Autumn 2005 Edge series
Sunday, October 9, 2005 at 4:00pm
Sunday, October 9, 2005 at 7:00pm
Rated NR ·
French and Bambara
African cinema’s founding father, 81-year-old Ousmane Sembene, continues to be its most fiery, provocative spirit. Extending the strong feminist consciousness that marked his previous triumph Faat Kiné (as well as such earlier classics as Black Girl and Ceddo), Moolaadé is a rousing polemic directed against the still common African practice of female circumcision.
The action is set in a small African village, where four young girls facing ritual “purification” flee to the household of Collé Ardo Gallo Sy, a strong-willed woman who has managed to shield her own teenage daughter from mutilation.

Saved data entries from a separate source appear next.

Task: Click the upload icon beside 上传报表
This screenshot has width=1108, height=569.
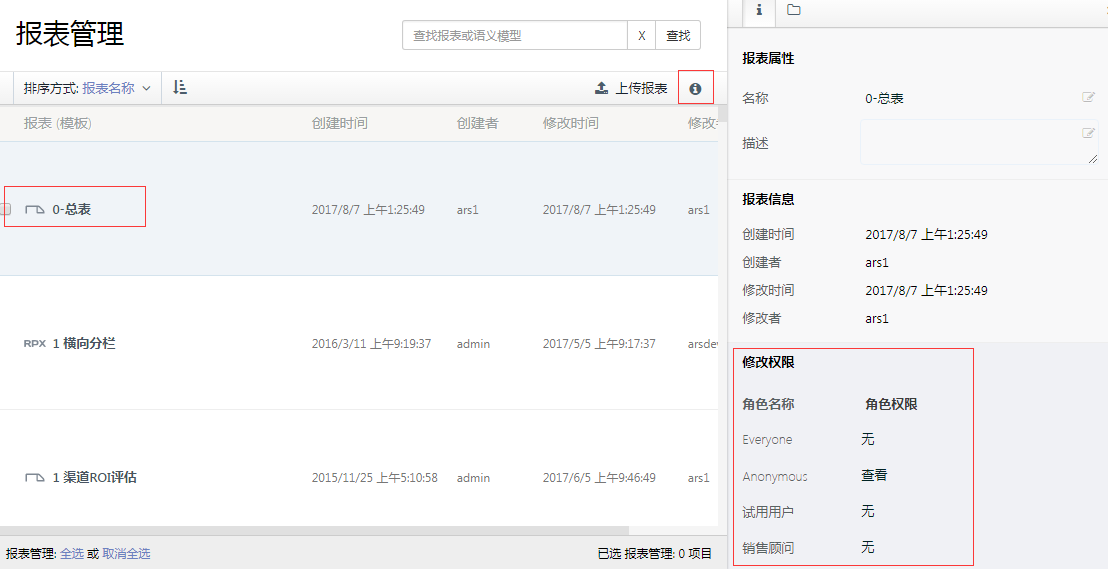Action: 601,88
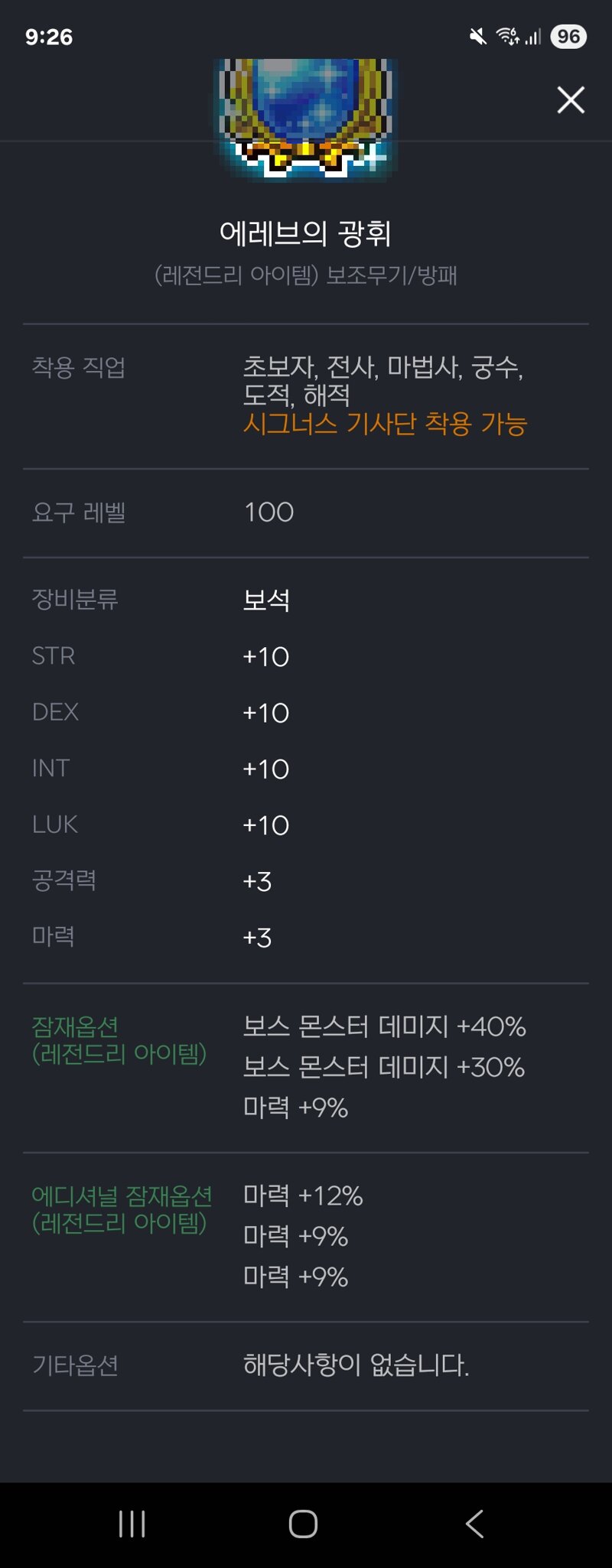The width and height of the screenshot is (612, 1568).
Task: Tap the green 에디셔널 잠재옵션 label
Action: click(x=122, y=1196)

Collé invokes the time-honored custom of moolaadé (sanctuary) to protect the fugitives, and tension mounts as the ensuing stand-off pits Collé against village traditionalists (both male and female) and endangers the prospective marriage of her daughter to the heir-apparent to the tribal throne.
Though the subject matter might seem weighty, this buoyant film is anything but–Sembene places the action amid a colorful, vibrant tapestry of village life and expands the narrative well beyond the bounds of straightforward, socially conscious realism employing an imaginative array of emblematic metaphors, mythic overtones, and musical numbers. Winner of the Grand Prize in the Un Certain Regard section of the 2004 Cannes Film Festival, Moolaadé was selected by many prominent critics as the best film of the entire festival.